(Stored entries)
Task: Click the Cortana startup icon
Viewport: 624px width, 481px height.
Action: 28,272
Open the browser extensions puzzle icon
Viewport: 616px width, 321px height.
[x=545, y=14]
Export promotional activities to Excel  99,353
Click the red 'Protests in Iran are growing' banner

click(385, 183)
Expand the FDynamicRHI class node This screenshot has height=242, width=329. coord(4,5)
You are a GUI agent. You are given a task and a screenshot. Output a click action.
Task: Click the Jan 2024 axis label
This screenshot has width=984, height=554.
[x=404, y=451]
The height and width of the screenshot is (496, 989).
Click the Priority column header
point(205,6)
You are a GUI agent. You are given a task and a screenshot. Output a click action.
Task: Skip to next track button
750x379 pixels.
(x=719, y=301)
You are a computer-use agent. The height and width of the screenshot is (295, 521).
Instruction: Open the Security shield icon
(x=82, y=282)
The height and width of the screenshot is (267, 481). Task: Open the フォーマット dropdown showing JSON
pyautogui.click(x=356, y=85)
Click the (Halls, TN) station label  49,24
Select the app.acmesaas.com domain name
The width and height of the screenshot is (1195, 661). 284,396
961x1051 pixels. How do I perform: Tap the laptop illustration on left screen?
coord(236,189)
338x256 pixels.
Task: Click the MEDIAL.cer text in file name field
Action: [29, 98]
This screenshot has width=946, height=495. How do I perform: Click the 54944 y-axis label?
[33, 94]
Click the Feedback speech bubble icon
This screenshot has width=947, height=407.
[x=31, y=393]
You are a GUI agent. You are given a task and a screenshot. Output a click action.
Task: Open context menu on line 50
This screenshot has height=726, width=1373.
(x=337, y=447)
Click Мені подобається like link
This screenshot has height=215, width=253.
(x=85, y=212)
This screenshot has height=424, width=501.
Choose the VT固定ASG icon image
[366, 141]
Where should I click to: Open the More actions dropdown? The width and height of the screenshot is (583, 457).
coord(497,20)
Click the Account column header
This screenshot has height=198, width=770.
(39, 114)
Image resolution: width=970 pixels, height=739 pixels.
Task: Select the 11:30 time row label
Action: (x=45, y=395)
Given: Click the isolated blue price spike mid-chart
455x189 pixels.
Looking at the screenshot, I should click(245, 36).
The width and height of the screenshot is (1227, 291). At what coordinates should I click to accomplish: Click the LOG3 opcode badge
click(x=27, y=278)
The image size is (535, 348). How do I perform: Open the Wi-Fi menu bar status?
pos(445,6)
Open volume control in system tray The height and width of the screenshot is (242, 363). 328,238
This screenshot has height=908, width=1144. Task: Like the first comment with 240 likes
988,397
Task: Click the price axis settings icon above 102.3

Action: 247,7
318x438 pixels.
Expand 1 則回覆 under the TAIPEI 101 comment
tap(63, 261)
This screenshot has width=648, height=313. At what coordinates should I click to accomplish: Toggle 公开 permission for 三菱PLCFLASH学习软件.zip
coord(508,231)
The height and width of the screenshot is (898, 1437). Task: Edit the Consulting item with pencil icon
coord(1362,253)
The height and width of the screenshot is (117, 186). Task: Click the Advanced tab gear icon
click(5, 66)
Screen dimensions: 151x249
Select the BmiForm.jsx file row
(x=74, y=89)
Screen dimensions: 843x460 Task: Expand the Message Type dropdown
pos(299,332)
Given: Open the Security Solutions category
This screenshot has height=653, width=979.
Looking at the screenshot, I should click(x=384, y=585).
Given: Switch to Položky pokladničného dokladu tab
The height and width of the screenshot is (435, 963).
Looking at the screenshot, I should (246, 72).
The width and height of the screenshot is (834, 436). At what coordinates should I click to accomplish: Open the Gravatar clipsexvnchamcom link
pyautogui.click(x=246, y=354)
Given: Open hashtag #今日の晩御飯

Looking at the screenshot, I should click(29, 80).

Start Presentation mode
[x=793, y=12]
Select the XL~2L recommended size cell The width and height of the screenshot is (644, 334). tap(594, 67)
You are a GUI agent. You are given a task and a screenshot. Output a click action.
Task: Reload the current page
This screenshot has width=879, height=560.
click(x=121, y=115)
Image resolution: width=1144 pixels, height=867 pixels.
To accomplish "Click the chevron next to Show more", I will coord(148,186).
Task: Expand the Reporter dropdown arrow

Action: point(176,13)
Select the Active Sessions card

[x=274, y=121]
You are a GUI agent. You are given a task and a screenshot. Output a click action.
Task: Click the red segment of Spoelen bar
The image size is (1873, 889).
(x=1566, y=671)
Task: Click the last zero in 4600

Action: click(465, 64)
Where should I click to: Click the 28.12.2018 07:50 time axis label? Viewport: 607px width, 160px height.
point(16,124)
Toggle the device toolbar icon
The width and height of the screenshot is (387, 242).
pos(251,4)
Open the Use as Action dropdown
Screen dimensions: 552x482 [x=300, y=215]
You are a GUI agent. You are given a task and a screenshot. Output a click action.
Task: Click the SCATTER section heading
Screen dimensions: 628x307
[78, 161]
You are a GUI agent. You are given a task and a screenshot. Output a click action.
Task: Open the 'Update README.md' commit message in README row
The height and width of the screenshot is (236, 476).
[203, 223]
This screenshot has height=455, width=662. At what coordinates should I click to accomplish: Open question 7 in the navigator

Prompt -
Give again, exactly, every line from the one holding "The width and height of the screenshot is (387, 242)." to the last line of the data.

Solved exercise -
The width and height of the screenshot is (387, 242).
pos(251,4)
Open the Use as Action dropdown
Screen dimensions: 552x482 [x=300, y=215]
You are a GUI agent. You are given a task and a screenshot. Output a click action.
Task: Click the SCATTER section heading
Screen dimensions: 628x307
[78, 161]
You are a GUI agent. You are given a task and a screenshot. Output a click action.
Task: Open the 'Update README.md' commit message in README row
The height and width of the screenshot is (236, 476).
[203, 223]
This screenshot has height=455, width=662. At what coordinates should I click to accomplish: Open question 7 in the navigator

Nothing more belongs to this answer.